Not well enough explained/documentation how to make a theme, and still make it easy to upgrade.
Prevents us from removing features.
Opportunities
Good PR, because this is an advantage over many other systems.
In 3.0, update script handles database operations better
Threats
When people don't upgrade their Tikis, they can get compromised and it's bad for everyone.
Recommended action
Improved documentation about upgrading Tiki
Possibly split tiki-install to have a tiki-upgrade.php
Adding an RSS feed or some sort of warning system to inform Tiki admins to update. (like Zencart) This RSS feed could be on the main admin page and give infos coming from info.tiki.org.
Friendly
Excellent collaborative spirit
Many people have been active for a very long time
Easy to join the project and to contribute: How to get commit access
Weaknesses
While it is sizable, it's too small for a project this size.

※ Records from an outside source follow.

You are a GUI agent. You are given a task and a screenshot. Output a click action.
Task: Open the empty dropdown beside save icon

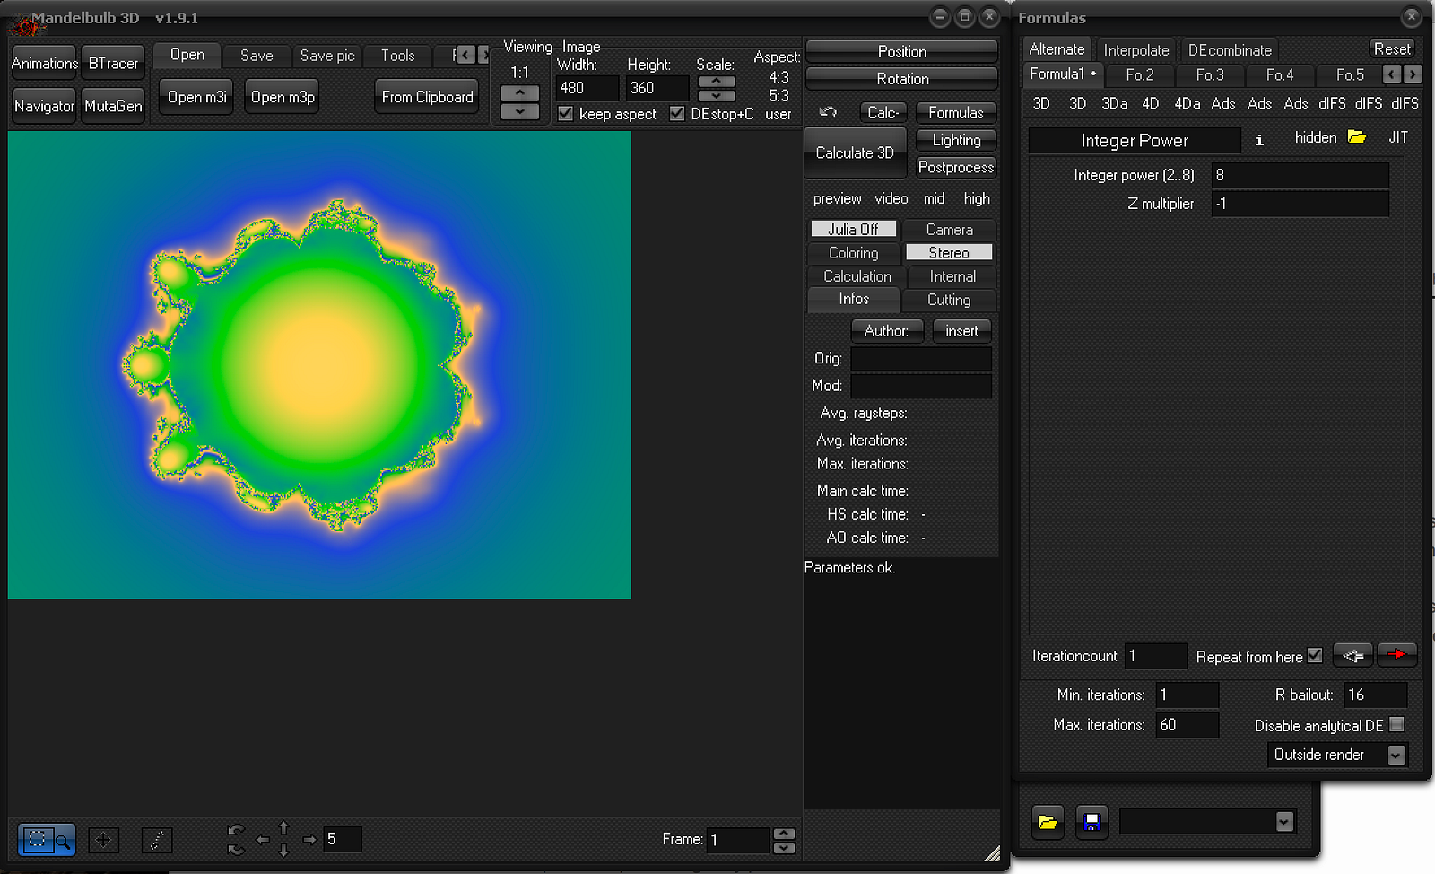[1284, 822]
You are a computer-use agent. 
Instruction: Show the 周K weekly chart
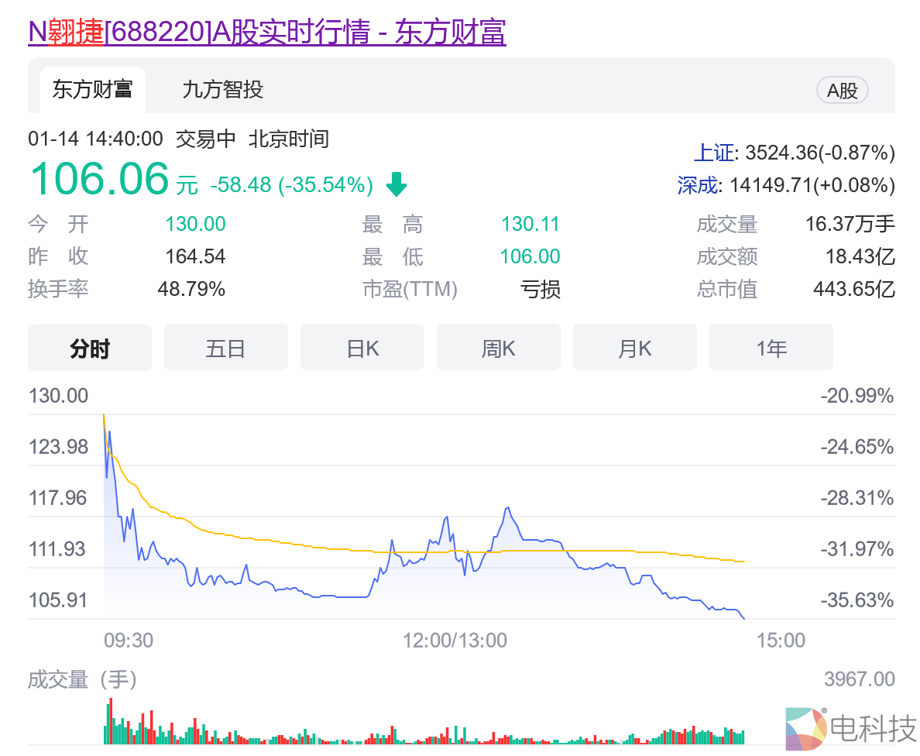(x=498, y=349)
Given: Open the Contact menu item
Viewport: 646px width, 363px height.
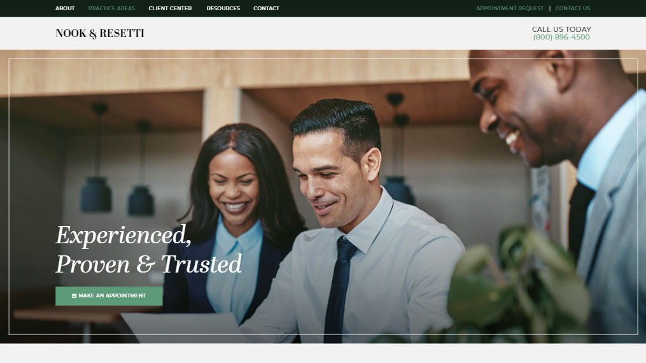Looking at the screenshot, I should pos(266,8).
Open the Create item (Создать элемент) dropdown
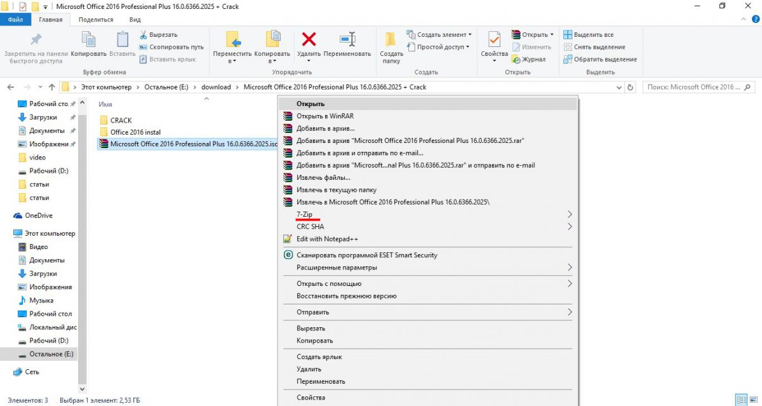Viewport: 762px width, 406px height. (x=444, y=35)
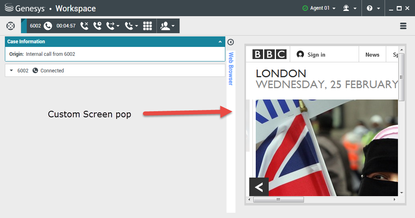The height and width of the screenshot is (218, 415).
Task: Collapse the Case Information panel
Action: (220, 42)
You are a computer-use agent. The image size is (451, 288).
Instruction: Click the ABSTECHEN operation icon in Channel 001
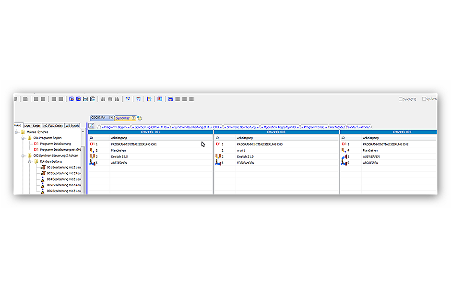(x=92, y=163)
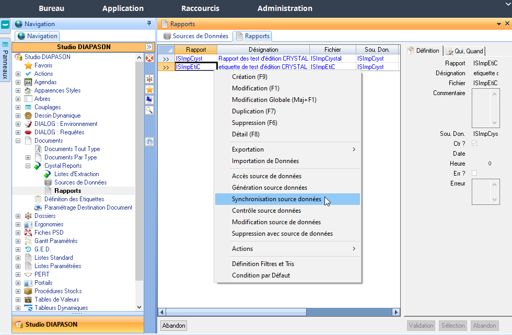The height and width of the screenshot is (335, 512).
Task: Click the blue computer monitor icon
Action: coord(149,100)
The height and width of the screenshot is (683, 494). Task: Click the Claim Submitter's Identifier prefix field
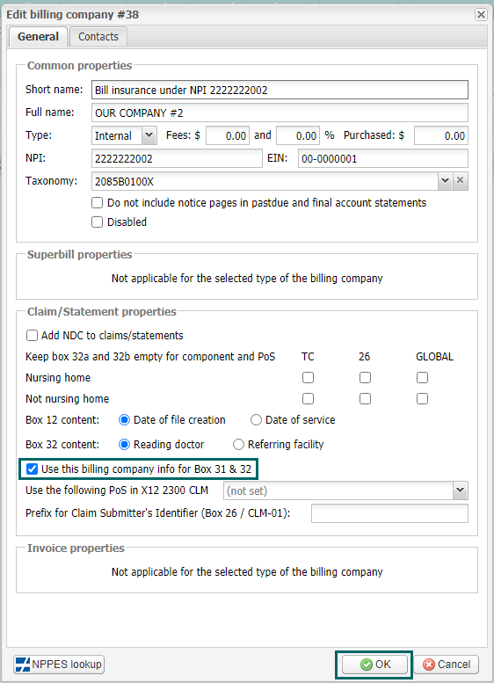389,513
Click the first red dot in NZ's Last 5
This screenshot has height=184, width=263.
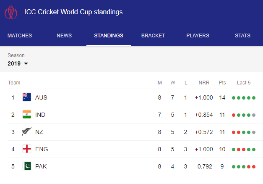(234, 132)
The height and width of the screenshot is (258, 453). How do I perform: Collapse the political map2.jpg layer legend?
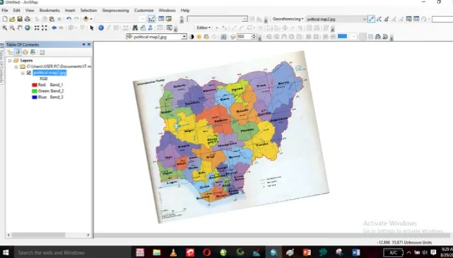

Too few people are taking on specific responsabilities
Opportunities
As long as we organized in a scalable way, the more the merrier.
Number of bugs is proportional to number of features
Weaknesses
A big strain of dev team for releases. (too much code vs developers)
Difficult to know who maintains what.
Buggy features are bundled in release and not all tagged as experimental
So many features make it difficult to focus. What if I don't want a toolset, but a specific tool?
Have a way to clearly identity all experimental features/settings (as of now, it's just first level. No easy way to see if subfeature of X is experimental
We eat our DogFood for almost everything. This ensures that our community and the code moves cohesively. Our community and eating our own Dogfood are the two most important things.
Weaknesses
Our tools are not always good for everything, especially at first.
Opportunities
To improve Tiki and efficiency of our community members.
Threats
Wasted time as we are sawing the branch we are sitting on.
Recommended action
Continue!
Re-converge community-focus on tiki.org and keep dev.tiki.org just for dev stuff
This SWOT should stay high-level and most of the specifics should be moved to the relevant Teams or project page.
Should events be its own section?
Should we have an "Enterprise-readiness" section?
Make a new section with reliability & stability (regressions, testing, eyeballs, bug density)
Should "standards" should go with "Extensibility / Expandability / Mashups / Integration with 3rd party apps & code reuse"
Should we split the "Installation" and add a new section "the first 30 minutes"?